According to the US Department of the Treasury, the richest 1% of Americans could avoid paying up to $ 163 billion in income taxes each year. Many of the super-rich are taking advantage of tax laws to legally evade tax, financial experts say.

Although U.S. tax rates rise with income, the ultra-rich often work the tax code. Some billionaires such as Tesla CEO Elon Musk and Amazon founder Jeff Bezos, the richest man in the world, pay little or no tax on their wealth, according to a ProPublica report. In 2018, Musk paid no federal income tax. The same was true for Bezos in 2007 and 2011.

In 2018, Michael Bloomberg, the 13th richest American on the Forbes list, reported income of $ 1.9 billion but paid $ 70.7 million in income tax, according to ProPublica. That’s a conventional tax rate of 3.7 percent. Between 2014 and 2018, Bloomberg had an effective tax rate of 1.3%. When Bloomberg ran for president in the 2020 election, a spokesperson said his charitable donations and taxes paid “amounted to about 75% of his annual income.”

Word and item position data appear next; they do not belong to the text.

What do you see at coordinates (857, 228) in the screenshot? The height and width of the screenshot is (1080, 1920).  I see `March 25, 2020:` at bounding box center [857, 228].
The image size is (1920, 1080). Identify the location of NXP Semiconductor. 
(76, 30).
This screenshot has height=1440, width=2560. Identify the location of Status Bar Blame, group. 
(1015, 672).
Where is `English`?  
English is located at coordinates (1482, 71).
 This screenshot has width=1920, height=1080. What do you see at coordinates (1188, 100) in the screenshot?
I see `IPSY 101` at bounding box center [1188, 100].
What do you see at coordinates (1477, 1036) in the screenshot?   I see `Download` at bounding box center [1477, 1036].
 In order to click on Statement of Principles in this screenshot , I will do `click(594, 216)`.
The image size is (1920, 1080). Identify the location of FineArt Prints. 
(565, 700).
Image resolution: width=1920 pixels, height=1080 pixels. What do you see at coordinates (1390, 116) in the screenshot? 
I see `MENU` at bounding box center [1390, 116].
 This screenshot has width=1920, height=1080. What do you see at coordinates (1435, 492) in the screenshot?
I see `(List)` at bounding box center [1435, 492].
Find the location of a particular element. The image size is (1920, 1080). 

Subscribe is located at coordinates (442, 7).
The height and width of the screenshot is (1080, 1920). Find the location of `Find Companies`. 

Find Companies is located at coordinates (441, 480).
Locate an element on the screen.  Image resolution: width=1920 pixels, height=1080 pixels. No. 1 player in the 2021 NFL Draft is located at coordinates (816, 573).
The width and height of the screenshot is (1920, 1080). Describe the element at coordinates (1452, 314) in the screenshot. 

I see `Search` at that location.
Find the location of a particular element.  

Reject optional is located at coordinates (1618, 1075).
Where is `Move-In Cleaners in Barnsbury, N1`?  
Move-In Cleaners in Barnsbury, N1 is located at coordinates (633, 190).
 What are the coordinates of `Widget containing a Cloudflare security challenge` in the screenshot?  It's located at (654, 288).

ProPublica analyzed leaked copies of Berkshire Hathaway CEO Buffett’s tax returns between 2014 and 2018, and found he paid $ 24 million in federal taxes on $ 125 million in reported income. His net worth grew by about $ 24 billion during that five-year period. “No one of the richest 25 has avoided as much tax as Buffett, the hundred-billion-dollar grandfather,” ProPublica reported.

Most Americans earn wages and benefits from work and see their taxes appear as a line on their paychecks. The richest 1% may receive income from interest, dividends, capital gains or rent from investments known as capital income, CNBC reported. They may not see income on their tax returns because they may delay the sale of investments or use losses to offset capital gains.

Asset loans are probably one of the most popular and important ways for the wealthy to keep their income out of the IRS’s sights, said certified financial planner Sharif Muhammad, founder and CEO of Unlimited Financial Services in Somerset, New Jersey. They borrow money from their portfolio when they need cash, thereby eliminating the need to sell popular investments that can generate earnings. The wallet loan is not taxable or reported on an income tax return, Muhammad told CNBC.

Executives can also receive stock-based compensation, and when it’s time to sell, they can sell other losing investments in the same year to reduce their taxable growth to zero.

The super-rich also avoid capital gains tax by keeping their assets until they die and passing the property on to their heirs. The value of the inherited property usually adjusts to its value on the date of death, known as the “gross-up basis”.

President Joe Biden pushed for taxing capital gains on death, with a growth exemption of less than $ 1 million for single filers and $ 2.5 million for married couples. However, House Democrats removed the measure from their $ 3.5 trillion spending plan.

For the ultra-rich, wealth transfer tax is just as important as income tax, according to Lisa Featherngill, chief financial planner and national director of wealth planning at Comerica Wealth Management in Winston-Salem, in North Carolina.

When a person transfers wealth to their heirs during their lifetime, they can pay up to 40% federal inheritance or gift taxes on property valued over $ 11.7 million for individuals and $ 23.4 million for married couples, thanks to the tax reform of former President Donald Trump in 2017. These thresholds will drop to around $ 6 million and $ 12 million after 2025. Wealthy families offering freebies to reduce their taxable wealth before the 2026 deadline, Featherngill said.

Another estate planning strategy is a dynasty trust, which allows families to pass wealth from generation to generation without incurring estate taxes on each death.

Philanthropists can make charitable donations that allow them to claim a federal deduction if they itemize the tax deductions.

Wealthy families can donate to a donor-advised fund that benefits a charity or set up a private foundation if they want more control.